For Split-Level House, built on a small corner lot where a hotel was located some 30 years ago but which has been vacant since, Angstadt, his client, and the board wanted a design that would give a respectful nod to that long-gone building and its curved facade, and would reaffirm a relationship to the two streets meeting at the corner. Angstadt’s client had minimal demands — a three-bedroom house that could accommodate a future family while also providing a garage.

The neighborhood board agreed to 100 percent lot coverage, and Angstadt designed a three-story brick building with a sod roof to modulate groundwater runoff. He decided on gray brick for the bullnose facade to offset the mahogany windows and sapele wood cladding — a modern treatment that still defers to the surrounding redbrick and stone buildings.

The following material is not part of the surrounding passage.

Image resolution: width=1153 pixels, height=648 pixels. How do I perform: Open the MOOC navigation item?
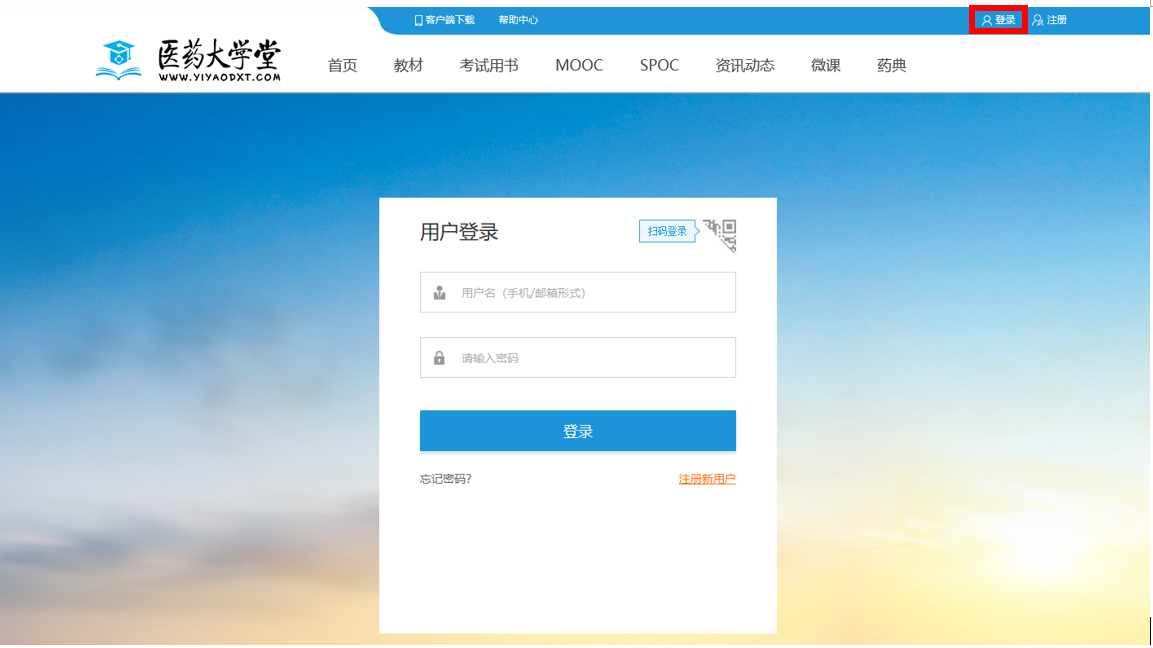(x=579, y=66)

The wood cladding turns the corner from east to north: In front, the corner under the overhanging bullnose is glazed, giving passersby hints of the many levels within.

The name “Split-Level” refers to the parti, an elaboration on a typical suburban split-level house. Angstadt wanted to transform the mundane split-level by creating a series of platforms where spaces within each room would expand vertically as well as horizontally. Inside the house, structural support is evident only in the six skinny steel columns on each floor — columns that serve to stitch together the varying levels and allow living spaces to open up to each other on the bottom two floors.

The third level is the only space not readily visible from another room in the house. The homeowner’s private sanctuary, this master suite is lower than the surrounding outdoor terrace/green roof, which wraps around the house and is sheltered by the brick parapet. Anthracite zinc clads the exterior walls of the master suite, marking it as a private pavilion separate from the rest of the house.

With views from the rooftop garden of Center City, the Ben Franklin Bridge, and the bustling neighborhood all around, the house allows its inhabitants to feel part of its urban surroundings. This is brotherly love at its finest.